Marxists also held that the state was a reflection of unequal conditions. [29]  The state in a capitalist environment, Marxists argued, was an institution of compulsion, oppression and exploitation by the bourgeoisie of the working majority. In essence, the Marxist critique highlighted the fact that the concept of human rights and the institution of the state can serve the interests of those that are powerful in society or legitimise systemic and other economic inequalities in the private sphere. This is a concern that is raised precisely by the question of the non-state actors' responsibility for human rights currently.

The Marxist school expressly embraced the notion of duties of individuals to the community. Unger has observed that 'the interests of the individual' in a socialist conception of rights 'are subordinate to those of society and, in particular, to the collective enterprise of building socialism … and that the rights of the individual are inseparably linked to his duties'. [30]  Bloch has stated similarly that '[t]he solidarity of socialism … signifies that the “human” in “human rights” no longer represents the egoistic individual, but the socialist individual who, according to Marx's prophecy, has transformed his forces propres into a social and political force'. [31]  Natural rights, argued Marx, concerned themselves exclusively with political emancipation as opposed to human emancipation. [32]  As a result, man was reduced on the one hand to 'a member of civil society, an egoistic and independent individual' and to 'a citizen, a moral person' on the other hand. [33]  While in the public (political) sphere individuals were treated as communal beings, argued Marx, the private sphere became the arena for degrading others. [34]  This prompted him to remark that '[t]he recognition of the rights of man by the modern state has only the same significance as the recognition of slavery by the state in antiquity'. [35]  He therefore submitted that the distinction between private law and public law was misconceived, arguing that 'man must recognise his own forces as social forces, organise them, and thus no longer separate social forces from himself in the form of political forces'. [36]  

However, it must be mentioned that Marxists did not call for the horizontal application of human rights. They instead envisaged the emergence of a strong state, after the revolution by the working class, which would control the distribution of resources in the transition (socialism) to a classless society (communism). [37]  During the transition, the state would determine what rights to guarantee with a strong emphasis on individual duties to the community. [38]  The state would therefore regulate private conduct for the benefit of everyone. Thus, it can be seen that Marxism did not envisage a situation where non-state actors would have had as much influence as they do currently because freedom and formal equality in the private sphere would be curtailed to give effect to the notion that every individual has duties to the community in which he or she lives.

+--

Job A:
Answer these questions using the text on Marxist views of rights:
(i) What did Marxists argue the state in a capitalist environment was an institution of?
(ii) According to Marx, what did natural rights concern themselves exclusively with?
(iii) During the transition to a classless society, what did Marxists envisage the state would control?
Job B:
Please duplicate the part of the text on Marxist views of rights starting with "Marxists also held" and going on through "human rights currently.".
Job C:
Name every individual person mentioned by name in the text on Marxist views of rights.

Data segment:

+--

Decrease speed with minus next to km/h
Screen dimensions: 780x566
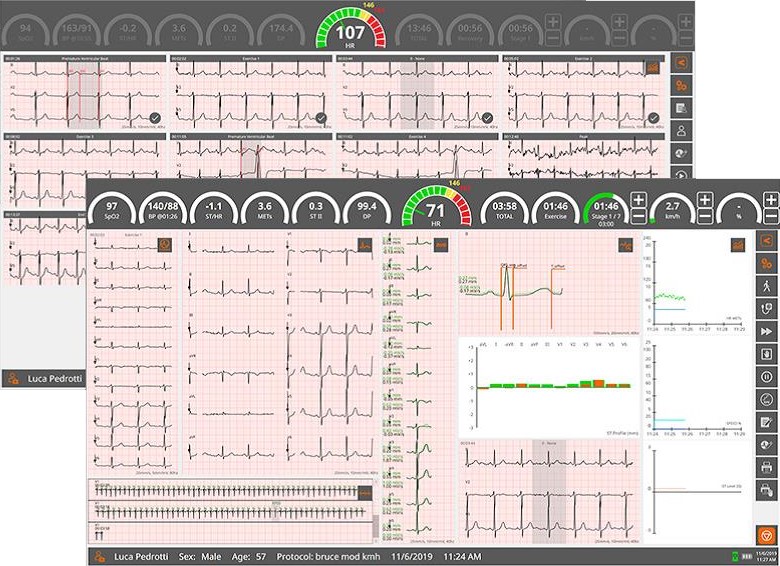click(x=706, y=216)
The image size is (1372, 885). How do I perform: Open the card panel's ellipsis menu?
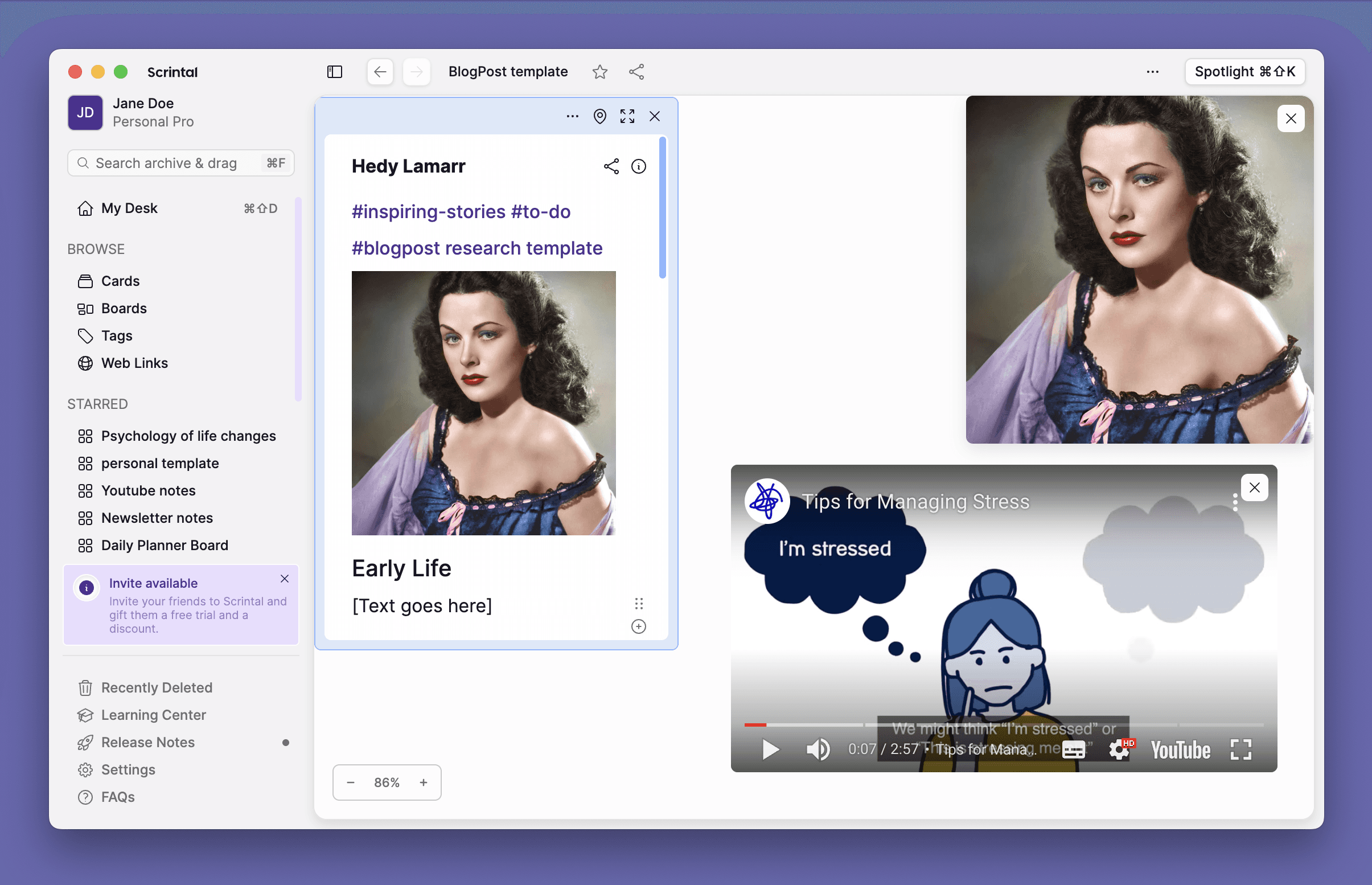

+--

Exercise output A:
(i) Compulsion, oppression and exploitation by the bourgeoisie of the working majority.
(ii) Political emancipation, as opposed to human emancipation.
(iii) The distribution of resources.

Exercise output B:
Marxists also held that the state was a reflection of unequal conditions. [29]  The state in a capitalist environment, Marxists argued, was an institution of compulsion, oppression and exploitation by the bourgeoisie of the working majority. In essence, the Marxist critique highlighted the fact that the concept of human rights and the institution of the state can serve the interests of those that are powerful in society or legitimise systemic and other economic inequalities in the private sphere. This is a concern that is raised precisely by the question of the non-state actors' responsibility for human rights currently.

Exercise output C:
Unger
Bloch
Marx